Jakarta, Aktual.com – Pemprov DKI semakin memperlihatkan arogansinya menjalankan kebijakan bagi warganya. Hukum tidak lagi didengar atau diabaikan. Kenyataan itu benar-benar terjadi dalam kasus proyek normalisasi Kali Ciliwung di Bukit Duri, Jakarta Selatan. Warga yang tinggal di bantaran dipaksa untuk pindah (relokasi).

Surat Perintah kedua (SP 2) dilayangkan Satpol PP Pemerintah Kota Jakarta Selatan Rabu (7/9) pagi tadi ke warga. Bukti telak betapa Pemprov DKI begitu abai terhadap hukum. Baca: SP Dua Datang Pagi Ini, Bukit Duri Semakin Terancam

Bagaimana tidak, proses gugatan warga lewat class action atas proyek normalisasi dan ancaman penggusuran masih berlangsung di Pengadilan Negeri (PN) Jakarta Pusat.
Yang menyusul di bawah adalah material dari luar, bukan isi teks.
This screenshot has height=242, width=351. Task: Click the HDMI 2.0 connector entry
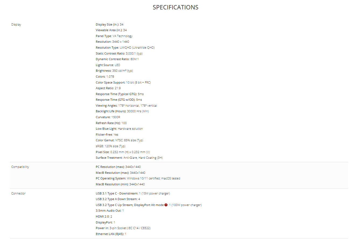tap(104, 216)
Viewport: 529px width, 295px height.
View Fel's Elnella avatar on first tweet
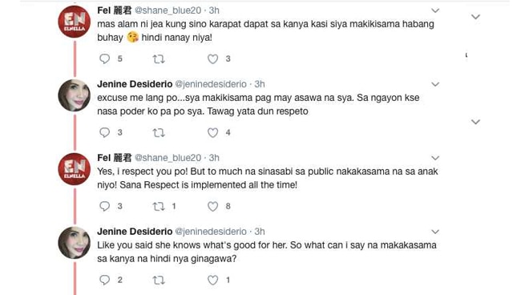(75, 22)
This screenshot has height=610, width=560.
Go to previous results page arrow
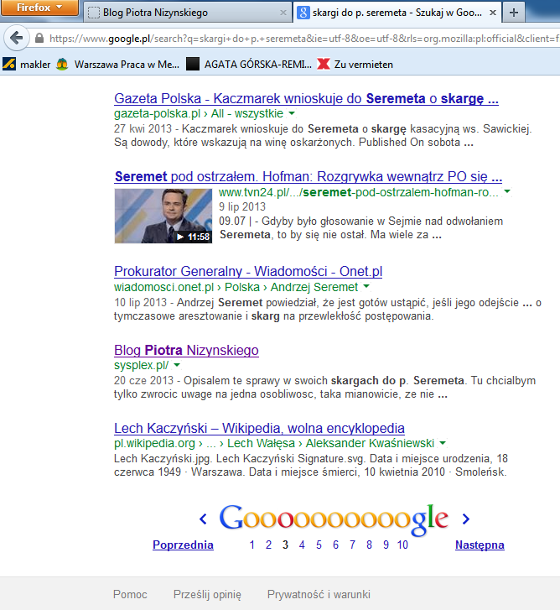click(203, 519)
Bahkan di persidangan yang ke delapan hari Selasa (6/9) lalu, Hakim Riyono yang memimpin sidang secara khusus mengeluarkan peringatan ke Pemprov DKI agar menghentikan sementara normalisasi Ciliwung dan kegiatan terkait lainnya (termasuk penggusuran pemukiman warga Bukit Duri) selama proses persidangan berlangsung.

“Pemprov DKI menahan diri dulu, ini sudah diproses secara hukum, jangan main kekuasaan,” begitu Hakim Riyono menyampaikan kepada kuasa hukum tergugat (Pemprov DKI) di persidangan, Selasa lalu. Baca: Ahok Diminta Hentikan Normalisasi Ciliwung, Hakim: Jangan Main Kekuasaan!

Kenyataannya, peringatan Hakim Riyono seperti dianggap angin lalu saja. Di SP 2 ini, warga Bukit Duri di RW 09, 010, 011, 012 diultimatum agar dalam waktu tiga hari ke depan harus sudah membongkar bangunan tempat tinggalnya. Jika tidak, bakal dibongkar paksa oleh tim dari Pemkot Jaksel.

Ucapan Hakim Riyono yang menyebut peringatan hanya sebatas moral tetapi lebih tinggi dari hukum pun jadi terdengar asing, jika melihat sepak terjang Pemprov DKI dalam penggusuran di Jakarta.